Task goal: Reproduce the data verbatim, from its first line through the line that contains "[x=247, y=295]", inclusive.
===== Data listing =====
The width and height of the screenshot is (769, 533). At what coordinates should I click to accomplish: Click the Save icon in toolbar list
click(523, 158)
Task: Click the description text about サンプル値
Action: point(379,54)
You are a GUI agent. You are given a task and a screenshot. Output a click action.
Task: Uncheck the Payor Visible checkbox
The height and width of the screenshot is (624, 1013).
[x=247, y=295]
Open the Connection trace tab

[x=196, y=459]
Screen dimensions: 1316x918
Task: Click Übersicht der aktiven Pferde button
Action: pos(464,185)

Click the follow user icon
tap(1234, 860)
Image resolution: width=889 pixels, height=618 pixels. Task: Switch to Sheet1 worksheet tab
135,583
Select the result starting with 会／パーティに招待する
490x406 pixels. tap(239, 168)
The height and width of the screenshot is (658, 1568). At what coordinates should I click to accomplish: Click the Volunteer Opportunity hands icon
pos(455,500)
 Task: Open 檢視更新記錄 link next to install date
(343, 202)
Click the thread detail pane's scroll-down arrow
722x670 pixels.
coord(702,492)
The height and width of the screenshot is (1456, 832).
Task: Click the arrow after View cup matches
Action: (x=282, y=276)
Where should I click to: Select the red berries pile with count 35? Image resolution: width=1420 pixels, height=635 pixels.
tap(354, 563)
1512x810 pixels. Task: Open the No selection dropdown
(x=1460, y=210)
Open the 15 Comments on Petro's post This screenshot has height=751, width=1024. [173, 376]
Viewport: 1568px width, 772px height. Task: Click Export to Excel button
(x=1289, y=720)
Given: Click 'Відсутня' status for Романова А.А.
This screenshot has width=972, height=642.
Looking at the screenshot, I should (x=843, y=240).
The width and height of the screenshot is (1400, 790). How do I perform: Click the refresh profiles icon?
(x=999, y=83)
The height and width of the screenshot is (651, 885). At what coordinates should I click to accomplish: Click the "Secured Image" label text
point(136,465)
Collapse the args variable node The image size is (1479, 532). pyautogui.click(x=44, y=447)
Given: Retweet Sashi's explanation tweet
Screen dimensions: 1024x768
=====
Reply to the exercise:
The width and height of the screenshot is (769, 533). At what coordinates should I click to accomplish: Click the Save icon in toolbar list
click(523, 158)
Task: Click the description text about サンプル値
Action: point(379,54)
You are a GUI agent. You are given a task and a screenshot. Output a click action.
Task: Uncheck the Payor Visible checkbox
The height and width of the screenshot is (624, 1013).
[x=247, y=295]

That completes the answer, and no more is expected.